Moscou profite du cessez-le-feu
L'accord de cessez-le-feu de Minsk renforce surtout le président russe Vladimir Poutine, déplore le quotidien de centre-gauche Libération : "Non seulement le nouveau texte ne mentionne à aucun moment le mot 'Crimée ', région abandonnée donc quasi officiellement à la Russie, mais la fédéralisation de l'Ukraine, si elle n'apparaît pas texto dans l'accord, est bien dans tous les esprits, avec un flanc oriental sous influence russe. Le rapport de force reste donc en faveur de Poutine. Il suffisait de voir et d'entendre les dirigeants européens : ils arboraient pour la plupart la mine des mauvais jours, Angela Merkel en tête, qui affirmait ne se faire 'aucune illusion' sur la suite. Tout jour de paix est bon à prendre, nul doute sur ce point, sauf s'il doit permettre à celui qui a l'avantage sur le terrain de renforcer ses positions."
Un conflit gelé de plus
Le scénario que l'accord de Minsk scelle pour l'Ukraine est une stratégie russe que l'on ne connaît que trop, critique le quotidien Tages-Anzeiger : "Une fois de plus, en imposant de l'extérieur le gel d'un conflit irrésolu, on donne à un pays un statut bancal : ni à l'Est, ni à l'Ouest, ni dans l'Union européenne, ni dans l'Union eurasienne. Nous connaissons la chanson pour l'avoir entendue en Géorgie avec les conflits gelés en Ossétie du Sud et en Abkhazie, en Moldavie avec le cas de la Transnistrie, ou en Arménie et en Azerbaïdjan avec celui du Haut-Karabagh. Pour rester en lice dans ces pays voisins, Moscou mise sur la pérennisation de tensions. Elle s'imagine que cela lui confèrera de nouvelles forces. La Russie veut être prise au sérieux sur la scène internationale et être considérée sur un pied d'égalité avec les Etats-Unis. En réalité, Moscou a fait la démonstration de son manque d'attractivité en Ukraine. Elle a dû recourir à la brutalité de la violence des armes pour empêcher le pays de choisir librement son avenir."

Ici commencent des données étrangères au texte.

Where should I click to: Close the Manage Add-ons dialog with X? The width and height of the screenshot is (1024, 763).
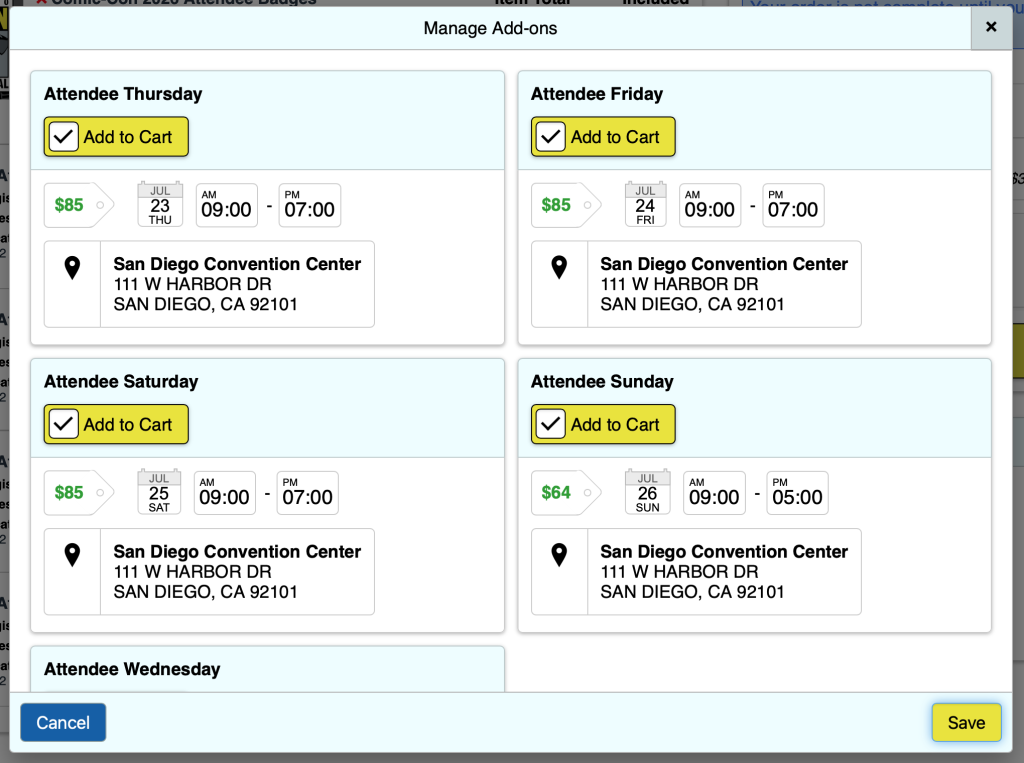(x=991, y=28)
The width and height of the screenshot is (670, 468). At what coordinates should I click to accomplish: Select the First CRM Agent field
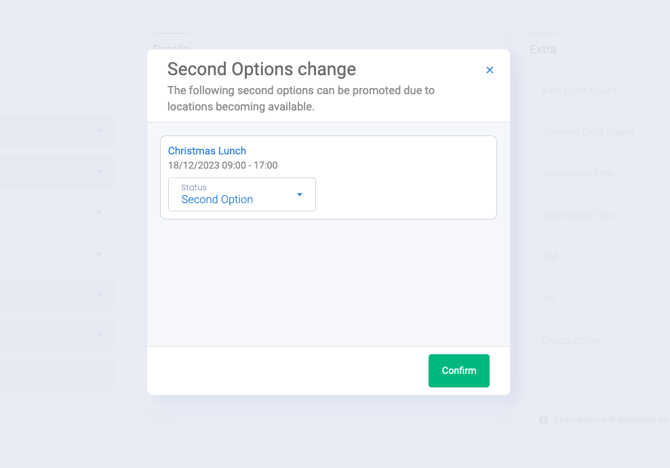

Poutine obtient à nouveau gain de cause
Le résultat des négociations de paix de Minsk repose sur une base fragile et rappelle la division de la Bosnie-Herzégovine, critique le quotidien conservateur Večernji List : "On ne peut guère s'attendre à ce que le cessez-le-feu conclu mette fin au bain de sang en Ukraine. Par cet accord, Poutine a une fois de plus obtenu ce qu'il voulait : l'autonomie pour la partie orientale de l'Ukraine. Reste à voir si c'est une bonne chose pour l'Ukraine et si elle s'en tiendra aux accords passés. En effet, si Lougansk et Donetsk deviennent des provinces autonomes, les Russes auront toujours un pied en Ukraine. … Tout cela rappelle la triste division de la Bosnie-Herzégovine, où l'envahisseur a obtenu la majeure partie du pays et où a vu le jour un pays qui reste non viable jusqu'à aujourd'hui."